In the mid- to late nineteenth century, at a time when democracy was rising, the Papal States were under serious strain, and radical political movements were on the move, two general camps emerged within the Catholic Church. On one side, there were the ultramontanists, who favoured the temporal power and regarded the idea of religious liberty as a fateful surrender to secularism and modernism. On the other side were the liberals, who embraced religious liberty and argued that papal infallibility should be embraced only in the strictly defined terms related to its own competency of faith and morals, but not to politics or economics.
Concessions to false religions can only ever be a toleration based on circumstances, and a concession in principle is indeed a “fateful surrender to secularism and modernism”. And his reading of the Syllabus of Errors is simply not supported by the text:

Even Pius IX’s Syllabus of Errors could be read as compatible with an embrace of liberty if we recognise that while it condemned the view that the Church must be universally separated from the state (understood as the state confining religion to the purely private sphere—the goal of today’s radical secularists), it tolerated the view that the Church can be made prudently and advantageously distinct from the state.
Here we see confusion in his argument: that “the view that the Church can be made prudently and advantageously distinct from the state” is tolerable is not in question (and ‘distinct’ is the wrong word anyway, since Church and State are distinct), while in fact it is Fr. Sirico’s views on Church-States relations at the level of principles that Bl. Pius IX was condemning.
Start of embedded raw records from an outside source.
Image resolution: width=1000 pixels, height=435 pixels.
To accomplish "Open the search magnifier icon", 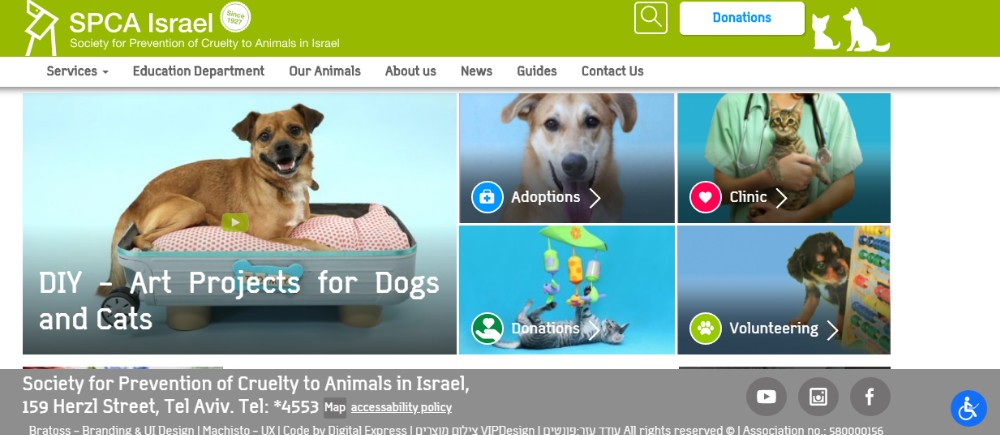I will point(651,18).
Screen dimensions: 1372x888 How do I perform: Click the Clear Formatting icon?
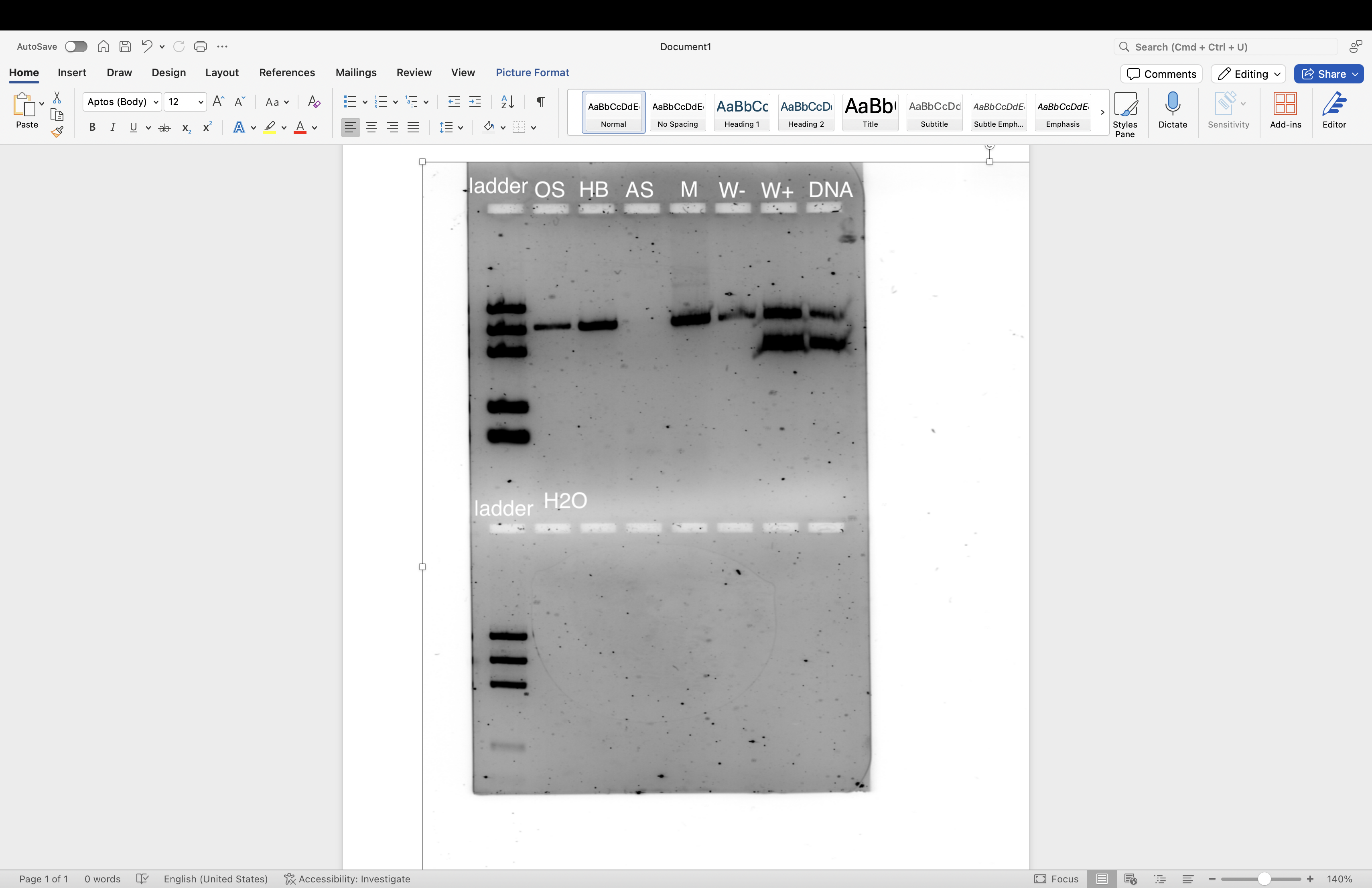tap(314, 102)
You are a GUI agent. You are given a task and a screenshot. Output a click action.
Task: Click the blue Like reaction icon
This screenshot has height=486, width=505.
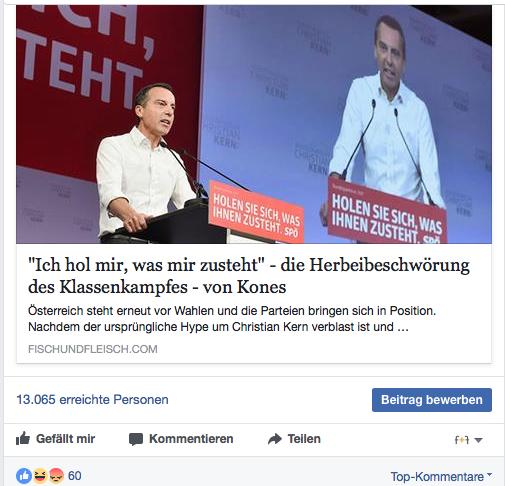[24, 476]
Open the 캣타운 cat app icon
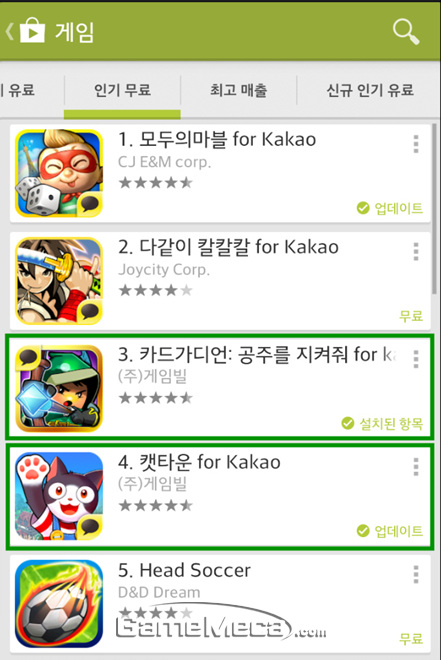 tap(58, 496)
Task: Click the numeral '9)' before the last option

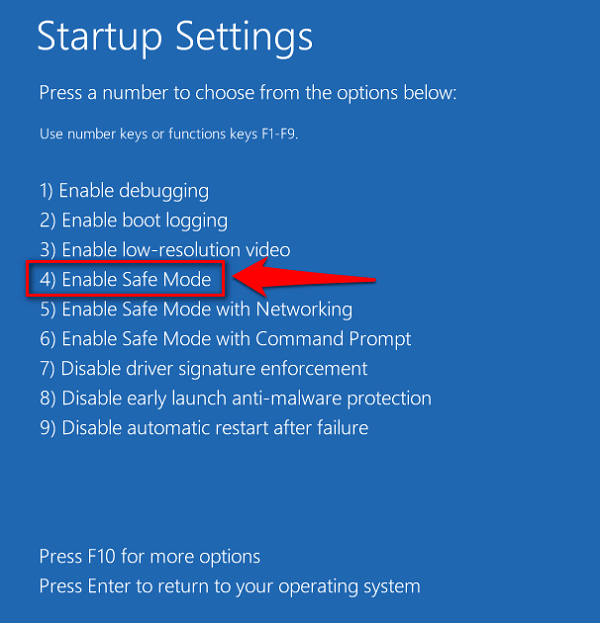Action: coord(48,428)
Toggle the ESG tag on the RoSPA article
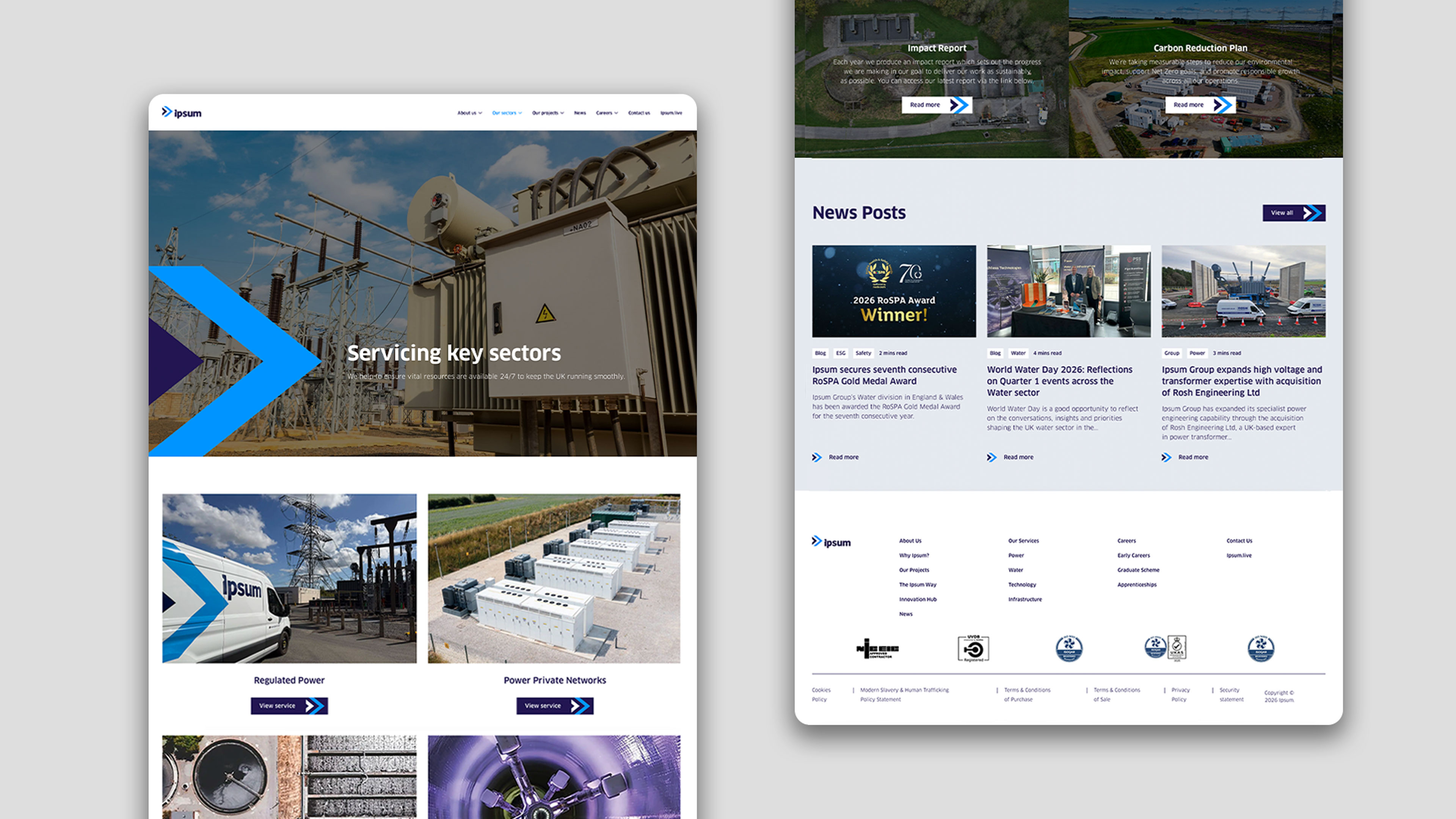This screenshot has width=1456, height=819. [x=841, y=353]
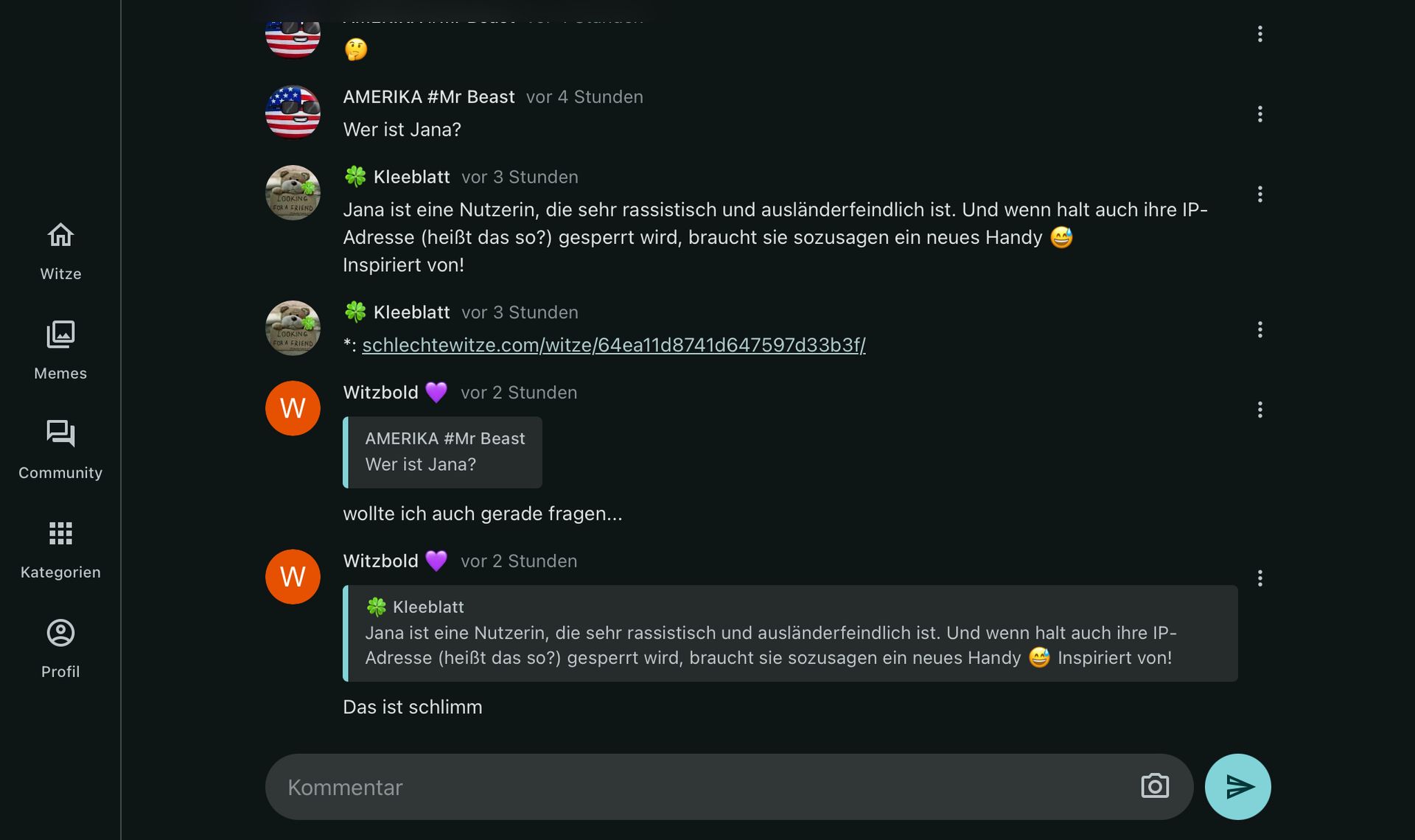Click the AMERIKA #Mr Beast username above "Wer ist Jana?"
The image size is (1415, 840).
[x=428, y=97]
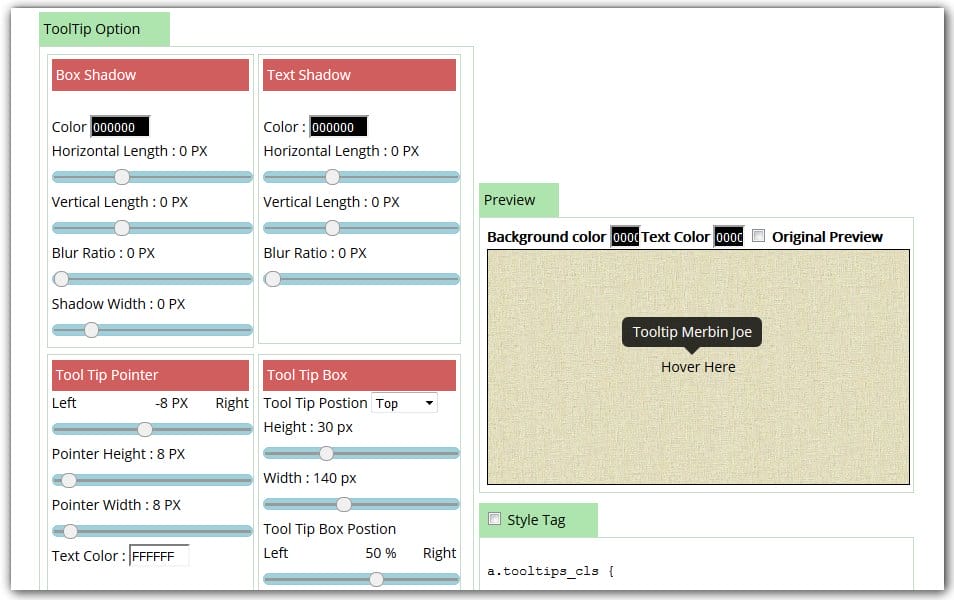Viewport: 954px width, 600px height.
Task: Click the Text Shadow Blur Ratio slider handle
Action: tap(272, 279)
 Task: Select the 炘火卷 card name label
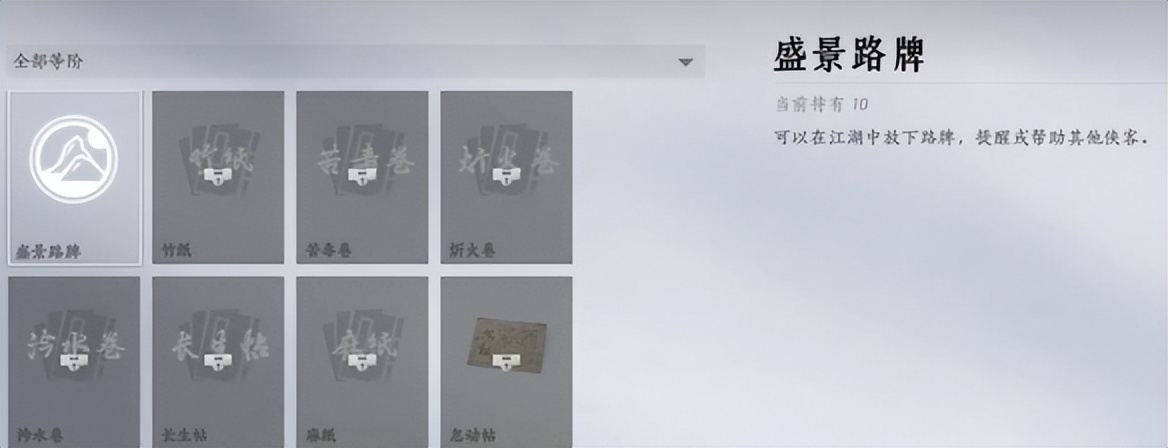(473, 250)
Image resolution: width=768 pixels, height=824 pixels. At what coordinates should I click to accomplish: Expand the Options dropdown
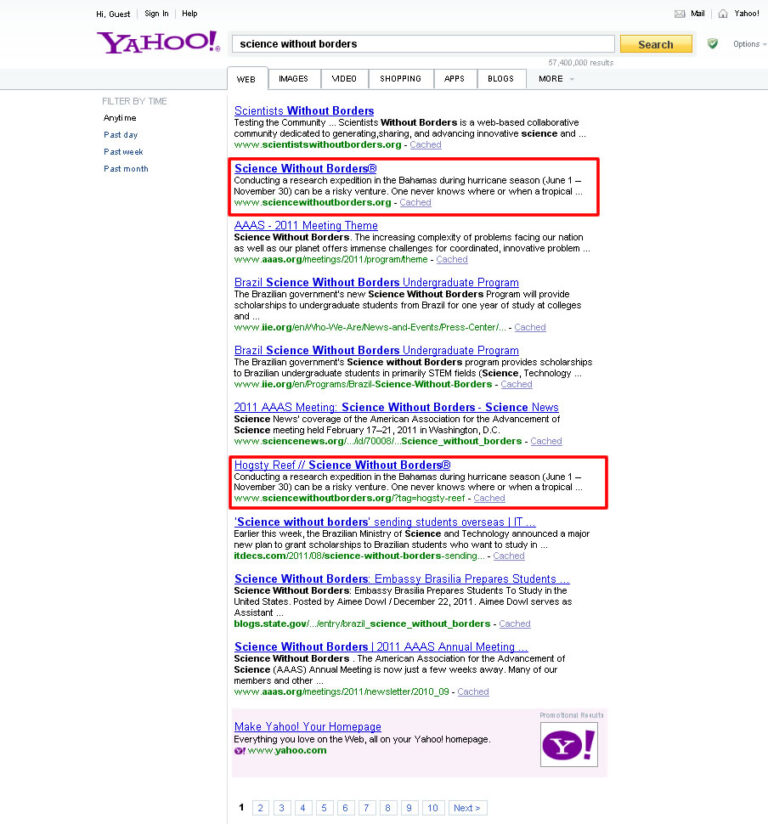(750, 44)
When Fr. Sirico describes ‘liberation theology’ as “essentially a baptised form of Marxism” it is hard to ignore the savage irony that what he and the Acton Institute advocate is really just a ‘baptised form’ of libertarianism and economic rationalism. How can they not see this? Indeed, Marxism and economic rationalism aren’t fundamentally all that different: they share the same foundation, namely materialistic determinism, though while Marxism focuses on the social level, at which circumstances in the factors of production determine the course of history (historical materialism), economic rationalism focuses on the individual, with man conceived of as homo economicus, with a utility function into which ones plugs the numbers and determines his behaviour.

We see this materialism crop up again when Fr. Sirico writes off the era of Christendom as being one in which the fact that

the tyrant professed Christianity was an incidental fact: he was merely using the culturally dominant religion as a cover for his true ambition
and it is an insult to the likes of Alfred the Great, Charlemagne, St. Edward the Confessor and St. Louis IX.

What is it with people trying to graft onto Tradition that which can never organically be a part of it? Why the constant conformity to the spirit of the age? Why can they not be content simply ‘to hand on what they have received’?

What is perhaps most telling about Fr. Sirico’s position is the complete absence of any reference in this lecture to one of the fundamental principles of Catholic social teaching, namely the common good. Search for keywords like ‘common good’ or ‘public good’ or public welfare or common welfare and you will find nothing. Indeed, one must ask of Fr. Sirico: does he agree that the common good is the proper end of the State? Does he agree that the common good is the relevant criterion for determining when to restrict liberty (an important question given that his lecture was, after all, on the topic of ‘Must Religion be a Threat to Liberty?’)? Does he agree that the State is a juridical and moral person that is capable of acknowledging God as the source of its authority, of the blessings that it enjoys and of its very existence, i.e., that the State really can be confessional? Just what is this man’s theory of the State?